Out with The Granny recently, my sister decided to ask about arranged marriage. I can’t remember how exactly but it was relatively related to what we were talking about.
“So, did anyone ever marry the wrong person back in your day?”
“Yes, ME” replies The Granny.
“Oh no, I meant a person that wasn’t approved of or who turned out to be a nasty piece of work?”
All said in hushed tones across the restaurant table.

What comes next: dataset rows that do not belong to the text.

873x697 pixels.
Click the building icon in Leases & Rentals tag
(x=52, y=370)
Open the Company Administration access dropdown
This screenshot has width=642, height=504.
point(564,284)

“Or were there any arranged marriages?”
According the The Granny, yes one of her aunt’s marriages had been arranged. Rewind to 1940s Wexford where it was all about the land you had and the living you could make from it. There was a local bar, Murphy’s, where a certain bachelor farmer would go from time to time for a drink or two and a chat with Mr. Murphy behind the bar. He was a man in his forties and he made it known to Mr. Murphy – who surely knew every man in the surrounding area (with and without a daughter) – that he was on the lookout for a wife.
Mr. Murphy being a good neighbour and a bit of a matchmaker, told my great-grandfather that Pat was on the lookout for a wife – “You should introduce him to Vera”. Vera was one of his two daughters and at the age of 34, as yet unmarried. My great-grandfather knew of the man and was told by Mr. Murphy that not only did he have a very large farm, he also reared “the best pigs in Co. Wexford”. Hello romance!
And so it was arranged, via notes, that Pat would wait at a certain crossroads between Enniscorthy and Oilgate to meet Vera one day. He had to cycle there, as did she and she took my grandmother (her niece) along in case he didn’t show up and she’d be left there all alone. But he did show up, at which point my gran was sent home on her bicycle (she was 18 at the time). And so they met on the back roads and cross roads of Wexford for a few short months until an engagement was announced.
Clearly my sister and gran had gotten the term “arranged marriage” mixed up between them but as far as my gran was concerned, it had all been hashed out between the men and arranged before ever Vera clapped eyes on him. She did concede that if Vera hadn’t liked the look of him, she never would have had to marry him. They were married very soon after with my gran as the bridesmaid in, according to her, a hideous pink dress. They had a very happy marriage according to my gran, despite the odd interference from the local nuns. One of them went so far as to book Vera an appointment with a gynaecologist in Wexford and sent her word via another nun of the appointment. Apparently it was “in case she was too embarrassed to do it herself”. Clearly because no children were forthcoming and the nun felt a duty to sort it out for her.
Shocked and embarrassed by the whole thing, Vera asked one of her brothers, a Christian Brother himself, how she was going to get out of this without upsetting the nun or making an enemy of her. “Tell her you are willing to accept the will of God” he said. And she did.
Unfortunately Pat developed Parkinson’s Disease not long into the marriage (according to my dad) and Vera was left to look after a vast farm by herself. A strong woman, she had to become even stronger. “As strong as any man” says my dad. I remember her as a big towering woman when I was a child. My gran would bring myself and my brother (and possibly my sister) down to Oilgate to see the new lambs and chickens in the spring (I don’t remember any pigs) and she taught me how to make a proper St. Brigid’s Cross out of the reeds beside the farmhouse.
Another one of the strong lone female role models in my life, something I’ve just noticed recently. Maybe I’ll write about them another time
Please do. Write about those women. I love the tales you granny inspires you to write.
Thanks GM, I really should
That’s St Pat’s, isn’t it? Such an echo in there.
I love when my gran tells stories. The first time. It gets a little wearisome after the fiftieth or sixtieth.